String Interning to Save Memory
Python provides a way to "intern" (reuse) strings using the sys.intern() function. String interning can save memory when you have many duplicate strings in your dataset. When you intern a string, Python checks if an identical string already exists in the intern pool. If it does, it returns a reference to the existing string object instead of creating a new one.
Let's demonstrate how string interning works with a simple example:
import sys
## Without interning
a = 'hello world'
b = 'hello world'
print(f"a is b (without interning): {a is b}")
## With interning
a = sys.intern(a)
b = sys.intern(b)
print(f"a is b (with interning): {a is b}")
In this code, we first create two string variables a and b with the same value without interning. The is operator checks if two variables refer to the same object. Without interning, a and b are different objects, so a is b returns False. Then, we intern both strings using sys.intern(). After interning, a and b refer to the same object in the intern pool, so a is b returns True.
The output should be:
a is b (without interning): False
a is b (with interning): True
Now, let's use string interning when reading the CTA bus data to reduce memory usage. We'll also use the tracemalloc module to track the memory usage before and after interning.
import sys
import reader
import tracemalloc
## Start memory tracking
tracemalloc.start()
## Read data with interning for the route column
rows = reader.read_csv_as_dicts('ctabus.csv', [sys.intern, str, str, int])
## Check unique route objects again
routeids = {id(row['route']) for row in rows}
print(f"Number of unique route string objects (with interning): {len(routeids)}")
## Check memory usage
current, peak = tracemalloc.get_traced_memory()

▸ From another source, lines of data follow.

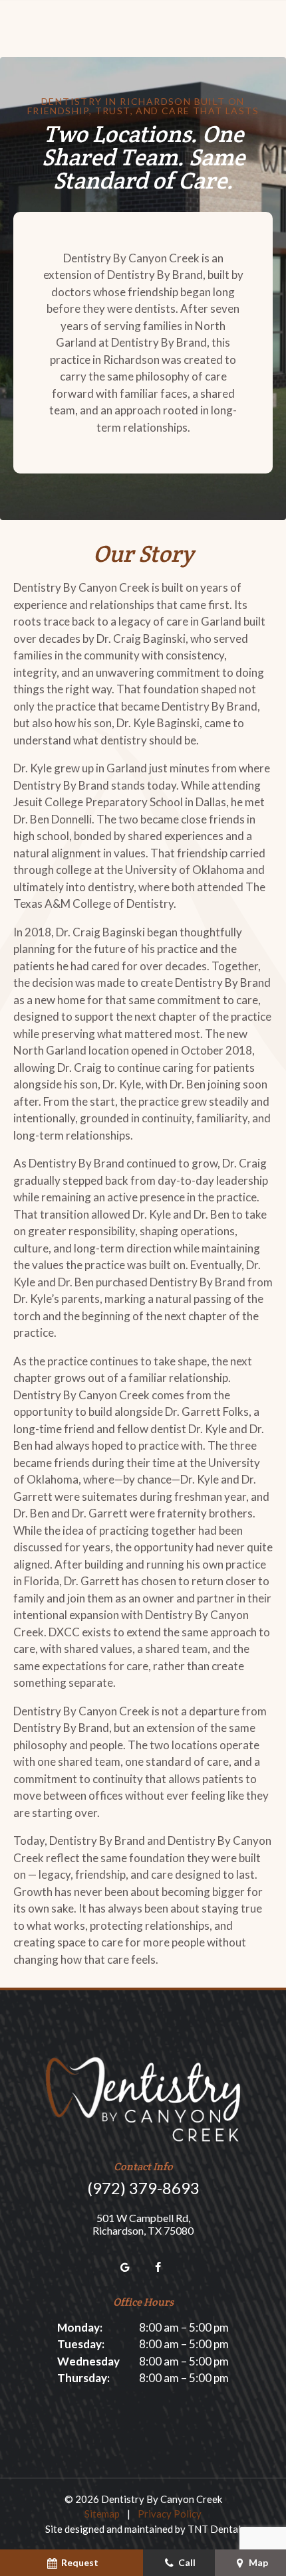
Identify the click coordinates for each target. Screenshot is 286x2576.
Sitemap (102, 2514)
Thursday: (83, 2378)
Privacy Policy (170, 2514)
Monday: (79, 2327)
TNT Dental (214, 2529)
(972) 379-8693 (143, 2188)
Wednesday (88, 2361)
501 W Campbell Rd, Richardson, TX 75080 (143, 2224)
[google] (125, 2267)
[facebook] (158, 2267)
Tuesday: (80, 2344)
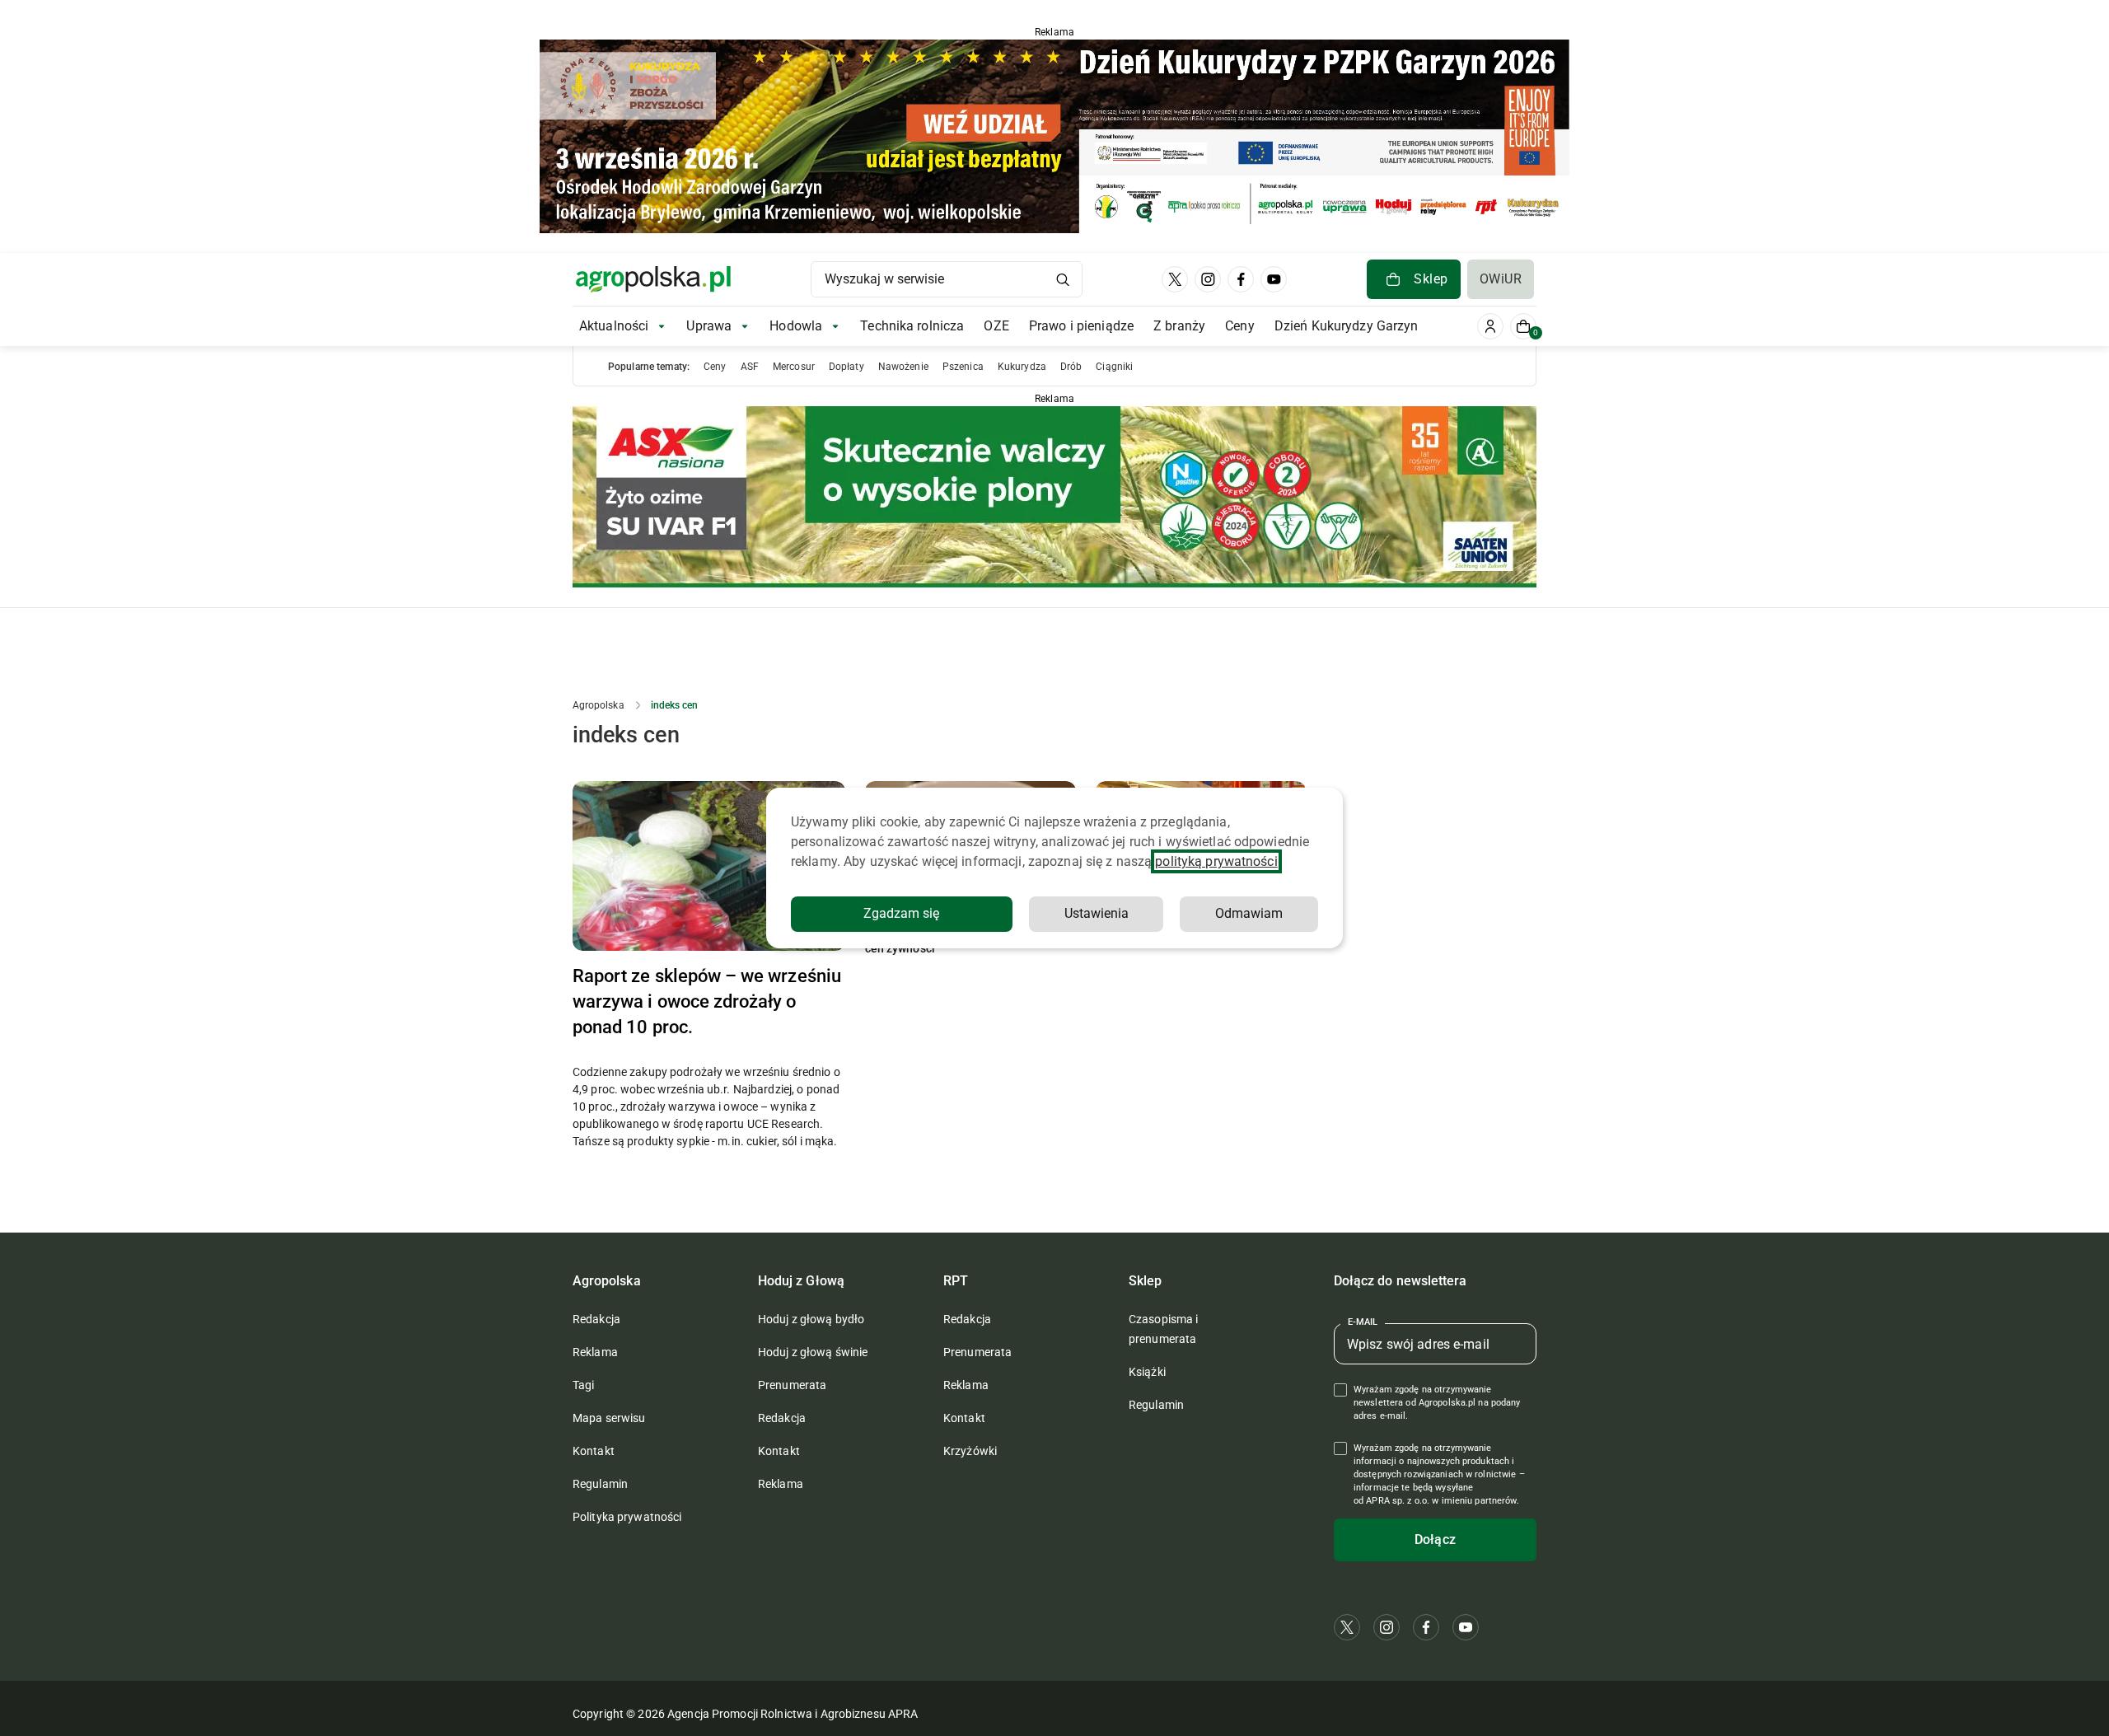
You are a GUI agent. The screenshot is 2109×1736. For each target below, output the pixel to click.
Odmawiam (1249, 913)
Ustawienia (1096, 913)
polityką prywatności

print(f"Current memory usage: {current / 1024 / 1024:.2f} MB")
print(f"Peak memory usage: {peak / 1024 / 1024:.2f} MB")
In this code, we first start memory tracking using tracemalloc.start(). Then, we read the CTA bus data with interning for the route column by passing sys.intern as the data type for the first column. After that, we check the number of unique route string objects again and print the current and peak memory usage.
The output should be something like:
Number of unique route string objects (with interning): 181
Current memory usage: 189.56 MB
Peak memory usage: 209.32 MB
Let's restart the interpreter and try interning both route and date strings to see if we can reduce the memory usage further.
exit()
Start Python again:
python3
import sys
import reader
import tracemalloc
## Start memory tracking
tracemalloc.start()
## Read data with interning for both route and date columns
rows = reader.read_csv_as_dicts('ctabus.csv', [sys.intern, sys.intern, str, int])
## Check memory usage
current, peak = tracemalloc.get_traced_memory()
print(f"Current memory usage (interning route and date): {current / 1024 / 1024:.2f} MB")
print(f"Peak memory usage (interning route and date): {peak / 1024 / 1024:.2f} MB")
The output should show a further decrease in memory usage:
Current memory usage (interning route and date): 170.23 MB
Peak memory usage (interning route and date): 190.05 MB
This demonstrates how understanding Python's memory model and using techniques like string interning can help optimize your programs, especially when dealing with large datasets containing repeated values.
Finally, exit the Python interpreter:
exit()